**What you have to do**
Reproduce every entry exactly as shown.

**Input for this task**
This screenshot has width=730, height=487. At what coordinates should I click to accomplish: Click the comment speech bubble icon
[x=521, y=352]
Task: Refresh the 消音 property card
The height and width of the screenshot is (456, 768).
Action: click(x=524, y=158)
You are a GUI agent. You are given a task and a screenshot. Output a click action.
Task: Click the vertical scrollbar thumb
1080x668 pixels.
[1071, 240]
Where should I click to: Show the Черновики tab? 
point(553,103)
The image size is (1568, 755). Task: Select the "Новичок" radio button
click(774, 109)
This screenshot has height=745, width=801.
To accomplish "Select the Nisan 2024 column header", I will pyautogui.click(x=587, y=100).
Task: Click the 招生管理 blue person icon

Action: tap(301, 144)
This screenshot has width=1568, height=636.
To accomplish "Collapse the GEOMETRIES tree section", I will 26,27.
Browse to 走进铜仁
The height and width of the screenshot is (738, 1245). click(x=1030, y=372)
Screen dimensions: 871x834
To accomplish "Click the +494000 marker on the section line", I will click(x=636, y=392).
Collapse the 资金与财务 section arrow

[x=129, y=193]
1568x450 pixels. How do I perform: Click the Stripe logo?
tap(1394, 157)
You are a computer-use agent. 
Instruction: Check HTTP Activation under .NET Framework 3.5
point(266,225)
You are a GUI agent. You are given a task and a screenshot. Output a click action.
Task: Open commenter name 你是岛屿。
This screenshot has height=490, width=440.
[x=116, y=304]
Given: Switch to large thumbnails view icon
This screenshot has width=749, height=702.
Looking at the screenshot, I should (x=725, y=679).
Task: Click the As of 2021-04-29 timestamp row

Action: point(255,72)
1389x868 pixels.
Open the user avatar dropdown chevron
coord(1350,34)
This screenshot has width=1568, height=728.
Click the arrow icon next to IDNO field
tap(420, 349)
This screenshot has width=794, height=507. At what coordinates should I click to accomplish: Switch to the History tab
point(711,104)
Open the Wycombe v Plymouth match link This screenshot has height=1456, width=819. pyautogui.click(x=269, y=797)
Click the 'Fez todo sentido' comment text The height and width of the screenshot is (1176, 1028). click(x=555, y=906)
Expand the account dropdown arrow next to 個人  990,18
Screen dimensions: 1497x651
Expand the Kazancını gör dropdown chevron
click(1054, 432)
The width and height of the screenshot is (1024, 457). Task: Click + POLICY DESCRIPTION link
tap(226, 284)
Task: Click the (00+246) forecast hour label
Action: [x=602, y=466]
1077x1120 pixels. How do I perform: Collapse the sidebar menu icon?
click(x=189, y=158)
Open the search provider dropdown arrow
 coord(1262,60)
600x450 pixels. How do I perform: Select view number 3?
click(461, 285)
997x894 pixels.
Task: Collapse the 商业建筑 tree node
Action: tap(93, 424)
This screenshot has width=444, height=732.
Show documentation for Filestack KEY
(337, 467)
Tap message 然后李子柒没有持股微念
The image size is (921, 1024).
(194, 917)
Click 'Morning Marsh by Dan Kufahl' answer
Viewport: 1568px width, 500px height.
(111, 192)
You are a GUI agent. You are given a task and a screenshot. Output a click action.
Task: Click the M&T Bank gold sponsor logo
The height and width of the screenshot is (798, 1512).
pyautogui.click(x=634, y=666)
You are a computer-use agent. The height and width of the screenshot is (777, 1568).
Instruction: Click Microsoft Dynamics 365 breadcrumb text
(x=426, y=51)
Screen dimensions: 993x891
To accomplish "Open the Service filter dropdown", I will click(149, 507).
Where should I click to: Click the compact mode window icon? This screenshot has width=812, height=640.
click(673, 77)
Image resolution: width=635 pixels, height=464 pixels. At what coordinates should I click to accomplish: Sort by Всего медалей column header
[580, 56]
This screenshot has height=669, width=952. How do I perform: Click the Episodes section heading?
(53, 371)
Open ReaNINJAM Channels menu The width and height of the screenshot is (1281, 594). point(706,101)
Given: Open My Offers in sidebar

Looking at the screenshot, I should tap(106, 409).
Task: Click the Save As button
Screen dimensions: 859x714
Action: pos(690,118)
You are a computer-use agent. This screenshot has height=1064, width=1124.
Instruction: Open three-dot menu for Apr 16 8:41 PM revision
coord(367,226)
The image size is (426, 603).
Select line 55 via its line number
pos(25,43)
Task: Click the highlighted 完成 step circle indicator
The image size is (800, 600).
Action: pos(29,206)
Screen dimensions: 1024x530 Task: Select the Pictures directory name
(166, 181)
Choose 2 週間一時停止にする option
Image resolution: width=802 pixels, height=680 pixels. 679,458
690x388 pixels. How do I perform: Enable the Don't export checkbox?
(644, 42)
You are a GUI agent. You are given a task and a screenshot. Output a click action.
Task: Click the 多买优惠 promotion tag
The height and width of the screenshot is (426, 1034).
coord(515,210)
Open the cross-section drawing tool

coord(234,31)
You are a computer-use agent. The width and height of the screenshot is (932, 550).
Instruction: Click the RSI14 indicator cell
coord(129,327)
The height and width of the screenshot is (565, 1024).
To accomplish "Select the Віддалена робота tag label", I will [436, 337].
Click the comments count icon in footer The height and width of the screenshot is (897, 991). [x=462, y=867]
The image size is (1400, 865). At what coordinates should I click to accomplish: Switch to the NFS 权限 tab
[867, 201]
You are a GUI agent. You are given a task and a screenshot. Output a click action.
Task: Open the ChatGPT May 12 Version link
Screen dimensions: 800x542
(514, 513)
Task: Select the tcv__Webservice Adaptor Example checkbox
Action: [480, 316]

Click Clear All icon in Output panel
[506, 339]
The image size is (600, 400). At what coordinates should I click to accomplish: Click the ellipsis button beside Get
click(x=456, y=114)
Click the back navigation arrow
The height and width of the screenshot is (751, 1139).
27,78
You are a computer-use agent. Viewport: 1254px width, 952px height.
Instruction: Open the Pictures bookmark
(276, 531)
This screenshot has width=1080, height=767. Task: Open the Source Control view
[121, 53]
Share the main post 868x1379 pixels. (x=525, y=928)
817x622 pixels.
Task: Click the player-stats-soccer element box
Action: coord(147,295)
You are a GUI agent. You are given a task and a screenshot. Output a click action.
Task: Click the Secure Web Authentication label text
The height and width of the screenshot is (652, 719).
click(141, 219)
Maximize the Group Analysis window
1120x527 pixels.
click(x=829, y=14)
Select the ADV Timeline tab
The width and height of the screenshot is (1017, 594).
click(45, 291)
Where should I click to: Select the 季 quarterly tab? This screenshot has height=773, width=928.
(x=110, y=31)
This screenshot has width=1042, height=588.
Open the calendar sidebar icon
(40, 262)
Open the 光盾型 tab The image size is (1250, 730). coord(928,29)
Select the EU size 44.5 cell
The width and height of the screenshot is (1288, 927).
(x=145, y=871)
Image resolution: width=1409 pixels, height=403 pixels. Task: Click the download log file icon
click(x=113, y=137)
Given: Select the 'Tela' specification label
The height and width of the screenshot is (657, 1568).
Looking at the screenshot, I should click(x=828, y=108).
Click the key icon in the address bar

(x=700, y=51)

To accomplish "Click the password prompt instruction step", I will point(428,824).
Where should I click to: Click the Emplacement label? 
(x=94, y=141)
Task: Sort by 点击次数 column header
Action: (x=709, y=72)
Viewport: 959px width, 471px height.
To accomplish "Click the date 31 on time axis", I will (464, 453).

**Written reply**
This screenshot has width=730, height=487. At what coordinates should I click to accomplish: Click the comment speech bubble icon
[x=521, y=352]
Task: Refresh the 消音 property card
The height and width of the screenshot is (456, 768).
Action: click(x=524, y=158)
You are a GUI agent. You are given a task and a screenshot. Output a click action.
Task: Click the vertical scrollbar thumb
1080x668 pixels.
[1071, 240]
Where should I click to: Show the Черновики tab? 
point(553,103)
The image size is (1568, 755). Task: Select the "Новичок" radio button
click(774, 109)
This screenshot has height=745, width=801.
To accomplish "Select the Nisan 2024 column header", I will pyautogui.click(x=587, y=100).
Task: Click the 招生管理 blue person icon

Action: tap(301, 144)
This screenshot has width=1568, height=636.
To accomplish "Collapse the GEOMETRIES tree section", I will 26,27.
Browse to 走进铜仁
The height and width of the screenshot is (738, 1245). click(x=1030, y=372)
Screen dimensions: 871x834
To accomplish "Click the +494000 marker on the section line", I will click(x=636, y=392).
Collapse the 资金与财务 section arrow

[x=129, y=193]
1568x450 pixels. How do I perform: Click the Stripe logo?
tap(1394, 157)
You are a computer-use agent. 
Instruction: Check HTTP Activation under .NET Framework 3.5
point(266,225)
You are a GUI agent. You are given a task and a screenshot. Output a click action.
Task: Open commenter name 你是岛屿。
This screenshot has height=490, width=440.
[x=116, y=304]
Given: Switch to large thumbnails view icon
This screenshot has width=749, height=702.
Looking at the screenshot, I should (x=725, y=679).
Task: Click the As of 2021-04-29 timestamp row

Action: point(255,72)
1389x868 pixels.
Open the user avatar dropdown chevron
coord(1350,34)
This screenshot has width=1568, height=728.
Click the arrow icon next to IDNO field
tap(420, 349)
This screenshot has width=794, height=507. At what coordinates should I click to accomplish: Switch to the History tab
point(711,104)
Open the Wycombe v Plymouth match link This screenshot has height=1456, width=819. pyautogui.click(x=269, y=797)
Click the 'Fez todo sentido' comment text The height and width of the screenshot is (1176, 1028). click(x=555, y=906)
Expand the account dropdown arrow next to 個人  990,18
Screen dimensions: 1497x651
Expand the Kazancını gör dropdown chevron
click(1054, 432)
The width and height of the screenshot is (1024, 457). Task: Click + POLICY DESCRIPTION link
tap(226, 284)
Task: Click the (00+246) forecast hour label
Action: [x=602, y=466]
1077x1120 pixels. How do I perform: Collapse the sidebar menu icon?
click(x=189, y=158)
Open the search provider dropdown arrow
 coord(1262,60)
600x450 pixels. How do I perform: Select view number 3?
click(461, 285)
997x894 pixels.
Task: Collapse the 商业建筑 tree node
Action: tap(93, 424)
This screenshot has width=444, height=732.
Show documentation for Filestack KEY
(337, 467)
Tap message 然后李子柒没有持股微念
The image size is (921, 1024).
(194, 917)
Click 'Morning Marsh by Dan Kufahl' answer
Viewport: 1568px width, 500px height.
(111, 192)
You are a GUI agent. You are given a task and a screenshot. Output a click action.
Task: Click the M&T Bank gold sponsor logo
The height and width of the screenshot is (798, 1512).
pyautogui.click(x=634, y=666)
You are a computer-use agent. The height and width of the screenshot is (777, 1568).
Instruction: Click Microsoft Dynamics 365 breadcrumb text
(x=426, y=51)
Screen dimensions: 993x891
To accomplish "Open the Service filter dropdown", I will click(149, 507).
Where should I click to: Click the compact mode window icon? This screenshot has width=812, height=640.
click(673, 77)
Image resolution: width=635 pixels, height=464 pixels. At what coordinates should I click to accomplish: Sort by Всего медалей column header
[580, 56]
This screenshot has height=669, width=952. How do I perform: Click the Episodes section heading?
(53, 371)
Open ReaNINJAM Channels menu The width and height of the screenshot is (1281, 594). point(706,101)
Given: Open My Offers in sidebar

Looking at the screenshot, I should tap(106, 409).
Task: Click the Save As button
Screen dimensions: 859x714
Action: pos(690,118)
You are a computer-use agent. This screenshot has height=1064, width=1124.
Instruction: Open three-dot menu for Apr 16 8:41 PM revision
coord(367,226)
The image size is (426, 603).
Select line 55 via its line number
pos(25,43)
Task: Click the highlighted 完成 step circle indicator
The image size is (800, 600).
Action: pos(29,206)
Screen dimensions: 1024x530 Task: Select the Pictures directory name
(166, 181)
Choose 2 週間一時停止にする option
Image resolution: width=802 pixels, height=680 pixels. 679,458
690x388 pixels. How do I perform: Enable the Don't export checkbox?
(644, 42)
You are a GUI agent. You are given a task and a screenshot. Output a click action.
Task: Click the 多买优惠 promotion tag
The height and width of the screenshot is (426, 1034).
coord(515,210)
Open the cross-section drawing tool

coord(234,31)
You are a computer-use agent. The width and height of the screenshot is (932, 550).
Instruction: Click the RSI14 indicator cell
coord(129,327)
The height and width of the screenshot is (565, 1024).
To accomplish "Select the Віддалена робота tag label", I will [436, 337].
Click the comments count icon in footer The height and width of the screenshot is (897, 991). [x=462, y=867]
The image size is (1400, 865). At what coordinates should I click to accomplish: Switch to the NFS 权限 tab
[867, 201]
You are a GUI agent. You are given a task and a screenshot. Output a click action.
Task: Open the ChatGPT May 12 Version link
Screen dimensions: 800x542
(514, 513)
Task: Select the tcv__Webservice Adaptor Example checkbox
Action: [480, 316]

Click Clear All icon in Output panel
[506, 339]
The image size is (600, 400). At what coordinates should I click to accomplish: Click the ellipsis button beside Get
click(x=456, y=114)
Click the back navigation arrow
The height and width of the screenshot is (751, 1139).
27,78
You are a computer-use agent. Viewport: 1254px width, 952px height.
Instruction: Open the Pictures bookmark
(276, 531)
This screenshot has width=1080, height=767. Task: Open the Source Control view
[121, 53]
Share the main post 868x1379 pixels. (x=525, y=928)
817x622 pixels.
Task: Click the player-stats-soccer element box
Action: coord(147,295)
You are a GUI agent. You are given a task and a screenshot. Output a click action.
Task: Click the Secure Web Authentication label text
The height and width of the screenshot is (652, 719).
click(141, 219)
Maximize the Group Analysis window
1120x527 pixels.
click(x=829, y=14)
Select the ADV Timeline tab
The width and height of the screenshot is (1017, 594).
click(45, 291)
Where should I click to: Select the 季 quarterly tab? This screenshot has height=773, width=928.
(x=110, y=31)
This screenshot has width=1042, height=588.
Open the calendar sidebar icon
(40, 262)
Open the 光盾型 tab The image size is (1250, 730). coord(928,29)
Select the EU size 44.5 cell
The width and height of the screenshot is (1288, 927).
(x=145, y=871)
Image resolution: width=1409 pixels, height=403 pixels. Task: Click the download log file icon
click(x=113, y=137)
Given: Select the 'Tela' specification label
The height and width of the screenshot is (657, 1568).
Looking at the screenshot, I should click(x=828, y=108).
Click the key icon in the address bar

(x=700, y=51)

To accomplish "Click the password prompt instruction step", I will point(428,824).
Where should I click to: Click the Emplacement label? 
(x=94, y=141)
Task: Sort by 点击次数 column header
Action: (x=709, y=72)
Viewport: 959px width, 471px height.
To accomplish "Click the date 31 on time axis", I will (464, 453).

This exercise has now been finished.